I want ksql to create a stream of three elements for this. How can i do this? I already tried it with explode but there i need a key that i do not have in my data.
My current query attempt:
CREATE STREAM ml_stream_raw (
data ARRAY<STRUCT<source VARCHAR, numericValue DOUBLE, created BIGINT, textValue VARCHAR>>
) WITH (
KAFKA_TOPIC='testml1withlist',
VALUE_FORMAT='JSON'
);
CREATE STREAM ml_stream_raw_exploded AS
SELECT EXPLODE(data) AS message
FROM ml_stream_raw;
CREATE STREAM ml_stream_raw_processed AS
SELECT
message->source AS source,
message->numericValue AS numericValue,
message->created AS created,
message->textValue AS textValue
FROM ml_stream_raw_exploded;
CREATE TABLE ml_table_messages_per_second_list AS
SELECT 'all_messages' AS message_group,
WINDOWSTART AS window_start,
COUNT(*) AS message_count
FROM ml_stream_raw_processed
WINDOW TUMBLING (SIZE 1 SECOND)
GROUP BY 'all_messages';
SELECT TIMESTAMPTOSTRING(window_start, 'dd.MM.yyyy HH:mm:ss') AS window_start_formatted,
message_count
FROM ml_table_messages_per_second_list
EMIT CHANGES;
CREATE STREAM ml_stream_raw (
data ARRAY<STRUCT<source VARCHAR, numericValue DOUBLE, created BIGINT, textValue VARCHAR>>
) WITH (
KAFKA_TOPIC='testml1withlist',
VALUE_FORMAT='JSON'
);
CREATE STREAM ml_stream_processed AS
WITH processed AS (
SELECT data, ROW_NUMBER() OVER (PARTITION BY data[1].source ORDER BY data[1].created ASC) AS row_num
FROM ml_stream_raw
)
SELECT
message.source AS source,
message.numericValue AS numericValue,
message.created AS created,
message.textValue AS textValue
FROM processed
LATERAL VIEW explode(data) AS message
WHERE row_num <= 3; -- Limit to 3 elements per message
Explanation:
Create ml_stream_raw (Unchanged):
This stream definition remains the same, defining the schema for incoming messages with an array of objects.

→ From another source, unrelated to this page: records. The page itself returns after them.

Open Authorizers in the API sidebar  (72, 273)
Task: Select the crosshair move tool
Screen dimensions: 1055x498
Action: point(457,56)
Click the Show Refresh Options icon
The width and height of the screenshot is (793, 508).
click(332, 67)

Create ml_stream_processed:
CTE (processed):
This CTE processes the raw data.
ROW_NUMBER() assigns a unique row number to each element in the data array.
The partitioning key is data[1].source to ensure ordering within each message’s array.
The ordering criteria is data[1].created (ascending) to maintain the original order.
LATERAL VIEW:
This clause iterates over each element in the data array, generating a separate row for each element as message .
WHERE Clause:
It filters the results to include only rows where row_num is less than or equal to 3, effectively limiting the output to a maximum of three elements per Kafka message.
3. Remaining Queries (Unchanged):
You can keep your original queries for creating the ml_table_messages_per_second_list and the final SELECT statement for message counting.
Key Improvements:
This approach avoids the need for an explicit key in the data, which wasn’t readily available.
It preserves the original data within each element of the stream.
It ensures a maximum of three elements per message, adhering to the requirement.
With these modifications, ksqlDB will now create a stream containing at most three elements for each Kafka message, based on the order of the created timestamp within each message’s array.